The Way We Weren’t

The other night, I had a wonderfully romantic dream about my high school crush.  Though I haven’t thought of the boy in years, he’s always been the one infatuation I’ve regretted not having a chance to explore.  Back then, he was popular, studly, too cute for my ugly duckling high school self.  For two long, rather ridiculous years, he was the light of my life, the fire of my loins, the name scribbled on the inside of my locker.
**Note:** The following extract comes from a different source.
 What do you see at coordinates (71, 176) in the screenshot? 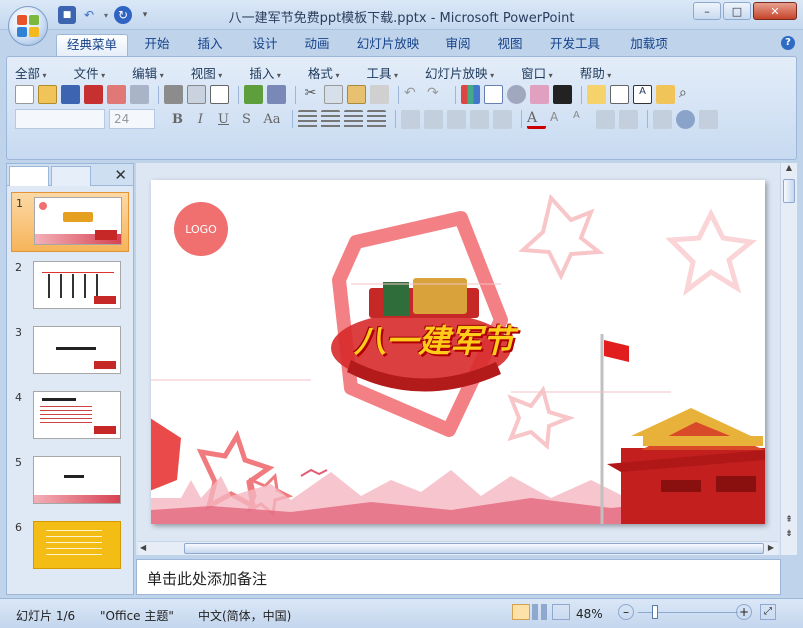
I see `tab-outline` at bounding box center [71, 176].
In the dream, we were at a reunion, where Crush lamented not having had his act together enough to see how special I was back in school and thus, become mine forever.  I woke up in one of those dizzyingly rapturous post-dream spells where, despite everything good awaiting you in real life, you only want to go back to sleep.  Already, I’d been having dreams of ex-boyfriends and now here I was dreaming about my very first gut-wrenching love.  Obviously, my subconscious had something to tell me.

The next morning, I eagerly fired up Facebook to do a search, and wouldn’t you know, up came Crush’s name.  As the page loaded, I was as nervous as I’d been when the two of us were partnered up in an English class reading of Hamlet.  What if our destinies were about to become enmeshed?

At first I didn’t recognize the somewhat handsome, though mostly chubby, grey-haired papa bear in the profile pic.  Where was the serpentine smirk that used to make me go gaga, the lustful twinkle in the eye that made all the girls go gooey?  Maybe this old guy was my Crush’s uncle.

But alas, ‘twas he, the Jake Ryan of my Sixteen Candles-esque high school fantasies.  How odd to see a person jump in your imagination from seventeen to near middle age.  What a disconcerting way to be reminded of the passage of time.

Equally odd was the life my crush had built for himself.  He was an accountant.  He and his family were living in some weird town in Texas.  He was a raging Conservative.

Strange ‘cause this was a guy who dated foreign exchange students and girls from the other side of the racial divide, he was one of the first kids in our school to dig hip hop, he was popular because he was gorgeous but also because he was ahead of all kinds of cultural curves.

Crush looked happy and I hope he is, yet I still kinda wondered what happened.  Mostly, I regretted ever feeling so lousy for not having made it fully onto his radar.

I’ve been fortunate enough to stay in touch with many of my exes and though I admire their lives, I’m glad I’m not in them.  I would never want to live in a weird town in Texas and attend Tea Party rallies, just as I’m glad things never worked out with my ex in the clink now for shady ties to the mob.  Boy, was that a close one.

Knowing I’ve dodged a bullet would make the whole mourning process easier.  Not because my exes lives are terrible, quite the contrary; but because knowing we were on different paths makes the breakup a good and right outcome.  I know full well my exes probably check out Facebook and thank their lucky stars they didn’t end up with that goofy writer who spent her twenties gallivanting around Europe rather than paying a mortgage.

So I hereby make the following request to, let’s say, Google: would you guys mind making some kind of application in which one could project ten or twenty years into the future to see what kind of person a current, prospective or ex partner becomes?  That way, the poor girl who goes unnoticed by the jock in study hall, the husband who gets dumped by his wife, the crazy-in-love gal whose man suddenly asks for an open relationship, can stop agonizing.

People say ‘everything happens for a reason’ when a relationship goes sour, but we all know that’s a load.  Imagine how much better you’d feel if in the midst of a breakup, a quick Google search could assure you, ‘no worries.  In ten years, he’ll be living in a trailer park in Kansas.’